Thousands of farmers driving tractors have descended on New Delhi, overwhelming police attempts to beat them back in a sharp escalation of demonstrations against Indian prime minister Narendra Modi’s agricultural reforms.
Demonstrators over-ran the city’s Red Fort, prompting clashes with police and the death of one protester. Local media reported that authorities suspended mobile telephone service in parts of the city.
Farmers have massed on the outskirts of the capital since late November in protest against three laws passed last year by Mr Modi’s government, which aim to overhaul India’s agricultural economy by allowing greater private sector competition.
The confrontations mark the biggest challenge to Mr Modi and his government in the months-long backlash, overshadowing the country’s annual Republic Day parade.
While military contingents, elaborate floats and ceremonial dancers marched down New Delhi’s grand Rajpath boulevard on Tuesday morning — with the prime minister and other senior dignitaries in attendance — farmers and tractors poured in after overturning police barricades at the city’s boundaries.
Police responded with tear gas and charged the crowds with batons as protesters entered the centre of the city. Demonstrations elsewhere were peaceful.
Organisers estimated that more than 100,000 tractors and other vehicles had travelled to the capital, though police put the figure at 30,000, according to the Hindustan Times newspaper.
The latest uptick in tensions risks further alienating the prime minister from India’s influential farm organisations. The majority of the country’s workforce depends on agriculture.
“While the state parade showcases the strength of the state, our parade showcases the strength of the people,” said Kiran Vissa, one of the organisers of the AIKSCC farmers’ group, which is organising parallel protests across the country.
“What we are saying is that farmers, and people supporting the whole farmers’ movement, are also patriotic. Our actions are actions of upholding democracy, the constitution and the national spirit,” he added.
The government has sought to negotiate with farmers, offering concessions such as suspending implementation of the reforms for 18 months. But attempts at compromise have failed as farmers demanded the laws be repealed.
The reforms aim to expand the role of agribusiness by allowing private trade outside of state-regulated markets. But protesting farmers argue the measures are a thinly veiled attempt to kill off the state-backed agricultural model on which they depend, and which includes government-mandated prices for some crops.
President Ram Nath Kovind, India’s ceremonial head of state, defended the legislation this week. “The path to reform at the initial stages may cause misapprehensions,” he said. “It is beyond doubt that the government remains singularly devoted to farmers’ welfare.”
Analysts said the way in which the laws were passed in September — rushed through parliament with minimal debate as India’s coronavirus outbreak peaked — inflamed the resistance, alienating those who might otherwise have been supportive.

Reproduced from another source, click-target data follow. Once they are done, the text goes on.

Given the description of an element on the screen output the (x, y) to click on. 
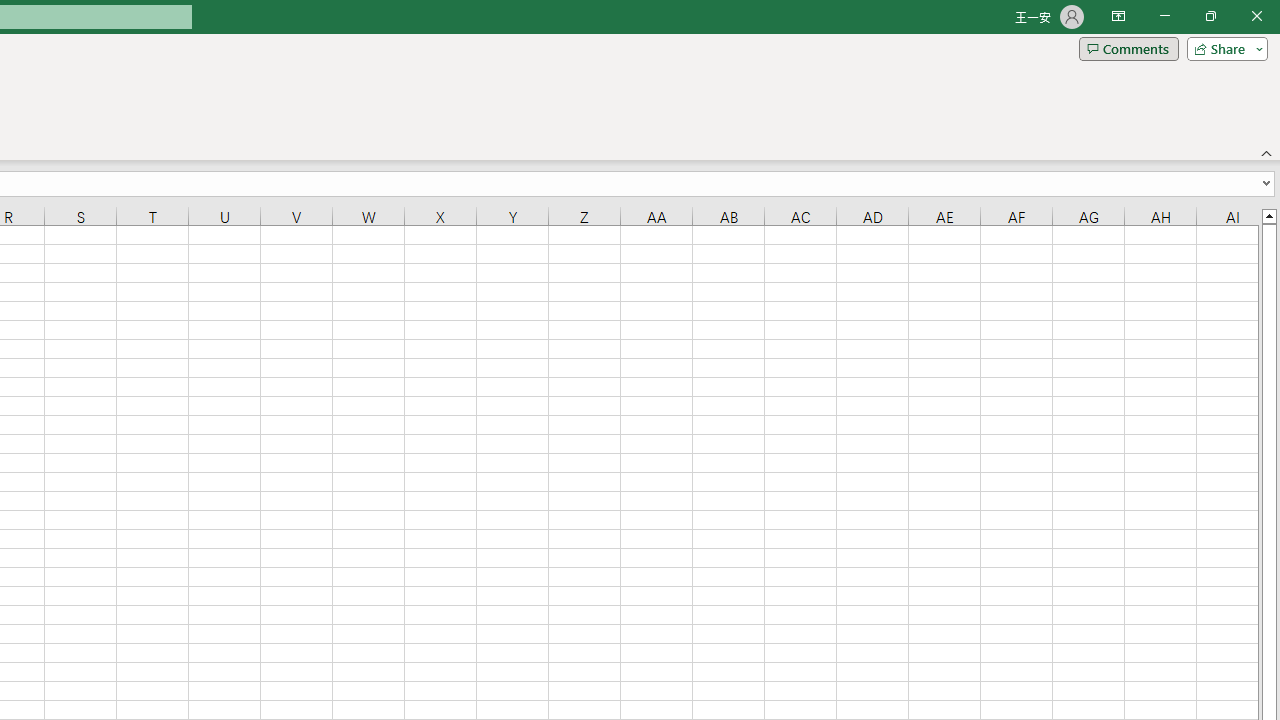
Ribbon Display Options (1118, 16)
Restore Down (1210, 16)
Minimize (1164, 16)
Share (1223, 48)
Collapse the Ribbon (1267, 152)
Line up (1268, 215)
Given the description of an element on the screen output the (x, y) to click on. 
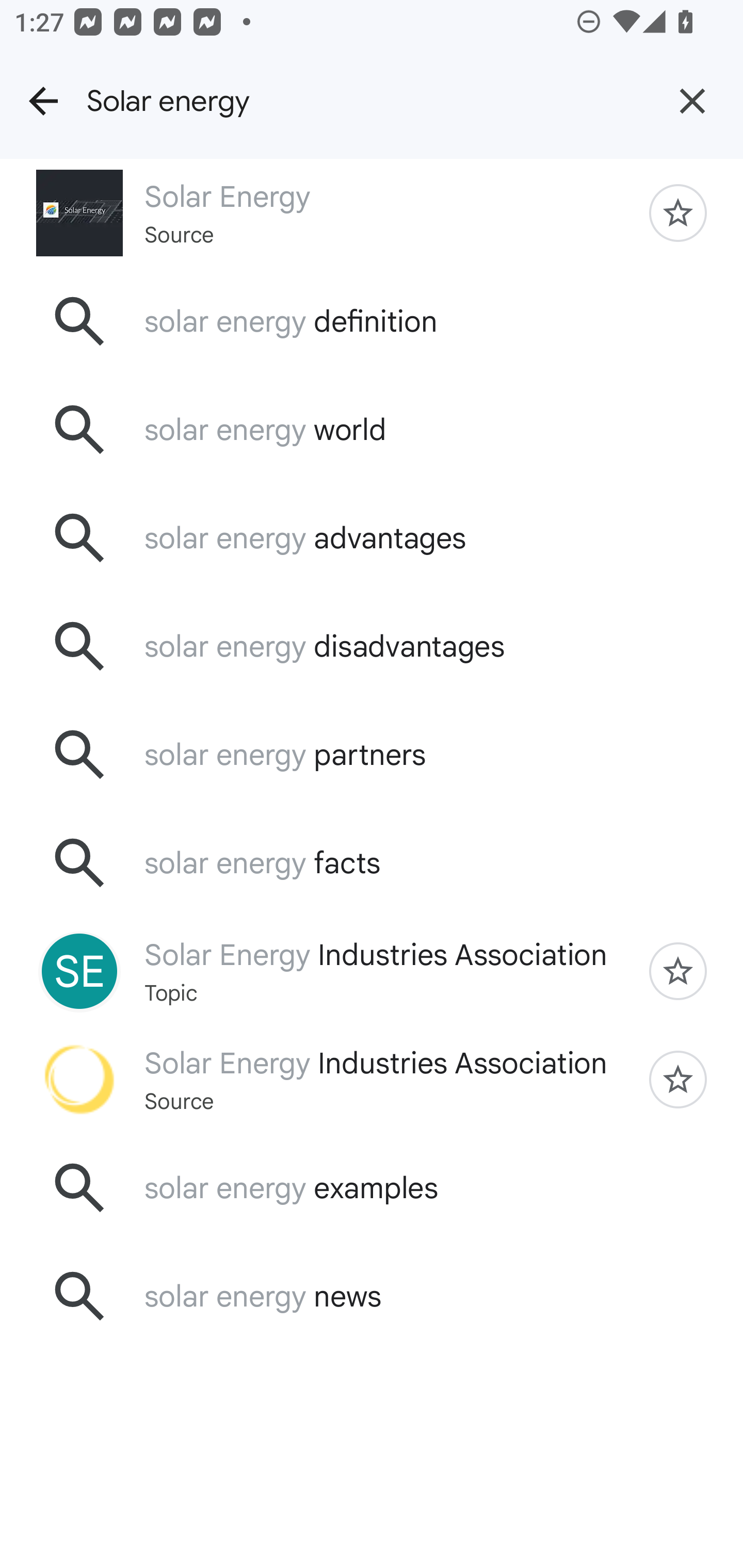
Back (43, 101)
Solar energy (363, 101)
Clear text (692, 101)
Solar Energy Source Follow (371, 212)
Follow (677, 212)
solar energy definition (371, 320)
solar energy world (371, 429)
solar energy advantages (371, 538)
solar energy disadvantages (371, 646)
solar energy partners (371, 754)
solar energy facts (371, 863)
Follow (677, 971)
Solar Energy Industries Association Source Follow (371, 1079)
Follow (677, 1079)
solar energy examples (371, 1187)
solar energy news (371, 1295)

“This is a direct challenge to the Modi government from arguably the most politically influential group in India,” said Amitabh Dubey, a political analyst at research firm TS Lombard.
Analysts said the protests highlighted the potential pitfalls inherent in Mr Modi’s leadership style. The premier has used his considerable popularity and personal charisma to champion controversial social and economic reforms with limited efforts at building consensus.
A citizenship law passed in 2019 also sparked months of nationwide protest from critics who said it discriminated against Muslims.
Mr Modi’s ruling Bharatiya Janata party viewed its 2019 re-election “as a mandate to implement whatever policies they wanted to implement”, Mr Dubey said. “Once [the protest] begins to spread, it’s a serious problem for the BJP.”